作品紹介・あらすじ
「暇」とは何か。人間はいつから「退屈」しているのだろうか。答えに辿り着けない人生の問いと対峙するとき、哲学は大きな助けとなる。著者の導きでスピノザ、ルソー、ニーチェ、ハイデッガーなど先人たちの叡智を読み解けば、知の樹海で思索する喜びを発見するだろうーー現代の消費社会において気晴らしと退屈が抱える問題点を鋭く指摘したベストセラー、あとがきを加えて待望の文庫化。
感想・レビュー (5件)
最初は中々進まなかったけど、途中からグングン面白くなった。再読したい。
ちょっとしつこいかな 結論までいくと やっぱりフワフワしてしまう
高難度の哲学・倫理学。もっとゆっくり理解しながら読むべき本。退屈の正体は、我々人間が生きるにあたって本能的に求めている動物的な目的が挫かれたときに発生するものと、その動物的衝動から逸脱した人間らしいものがある。人間は動物とは違うのではなく,環世界への移動が他の動物よりも容易であるため退屈を生じやすい。
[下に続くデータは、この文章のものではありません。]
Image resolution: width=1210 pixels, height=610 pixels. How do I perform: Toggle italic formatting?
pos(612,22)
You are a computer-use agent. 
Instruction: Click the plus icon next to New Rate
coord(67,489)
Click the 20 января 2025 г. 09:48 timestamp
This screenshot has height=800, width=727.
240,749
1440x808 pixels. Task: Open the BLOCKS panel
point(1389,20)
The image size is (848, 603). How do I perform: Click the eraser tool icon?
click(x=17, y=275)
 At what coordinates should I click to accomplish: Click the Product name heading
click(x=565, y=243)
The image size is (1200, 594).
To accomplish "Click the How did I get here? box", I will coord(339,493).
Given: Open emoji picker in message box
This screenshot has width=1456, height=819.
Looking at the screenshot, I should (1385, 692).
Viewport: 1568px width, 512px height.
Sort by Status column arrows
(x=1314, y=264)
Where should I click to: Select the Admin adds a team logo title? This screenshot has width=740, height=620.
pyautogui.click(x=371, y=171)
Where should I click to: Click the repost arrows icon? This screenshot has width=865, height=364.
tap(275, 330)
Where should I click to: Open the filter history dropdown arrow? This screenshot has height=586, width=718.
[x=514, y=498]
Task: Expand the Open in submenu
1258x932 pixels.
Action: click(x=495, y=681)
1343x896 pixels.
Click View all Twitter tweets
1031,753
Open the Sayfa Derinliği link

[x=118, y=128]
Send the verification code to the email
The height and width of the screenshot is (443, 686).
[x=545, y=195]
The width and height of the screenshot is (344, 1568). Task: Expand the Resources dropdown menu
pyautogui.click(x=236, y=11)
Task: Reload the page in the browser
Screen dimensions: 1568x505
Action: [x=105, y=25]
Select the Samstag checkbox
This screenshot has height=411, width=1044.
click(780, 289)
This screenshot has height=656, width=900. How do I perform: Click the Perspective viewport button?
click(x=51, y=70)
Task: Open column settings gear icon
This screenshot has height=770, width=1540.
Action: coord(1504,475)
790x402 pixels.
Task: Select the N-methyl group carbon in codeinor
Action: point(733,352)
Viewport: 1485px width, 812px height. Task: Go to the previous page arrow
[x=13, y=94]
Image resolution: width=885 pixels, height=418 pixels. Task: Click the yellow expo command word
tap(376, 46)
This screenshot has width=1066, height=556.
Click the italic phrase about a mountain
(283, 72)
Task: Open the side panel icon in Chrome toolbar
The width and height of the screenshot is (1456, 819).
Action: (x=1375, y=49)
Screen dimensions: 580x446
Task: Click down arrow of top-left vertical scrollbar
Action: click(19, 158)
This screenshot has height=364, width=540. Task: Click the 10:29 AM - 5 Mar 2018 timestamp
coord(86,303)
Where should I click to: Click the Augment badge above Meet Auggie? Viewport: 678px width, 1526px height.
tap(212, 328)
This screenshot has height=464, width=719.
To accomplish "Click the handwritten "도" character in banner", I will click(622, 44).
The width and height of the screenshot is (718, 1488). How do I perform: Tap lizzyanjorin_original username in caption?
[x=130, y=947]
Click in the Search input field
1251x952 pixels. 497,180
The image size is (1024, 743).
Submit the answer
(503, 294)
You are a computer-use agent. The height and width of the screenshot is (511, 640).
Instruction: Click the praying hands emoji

暇と退屈は導入であって、個人的には、生き方や物事への取り組み方、主体性、自分の人生や時間とどう向き合うか、そういうところが深く刺さった。
面白かった。 唯一思ったのは人間は環世界を飛び越えるとあって、動物はそうじゃない、ってところ。 人間は人間同士の環世界を乗り越えられるけど、動物は他種動物の話をしているのではないかなぁと。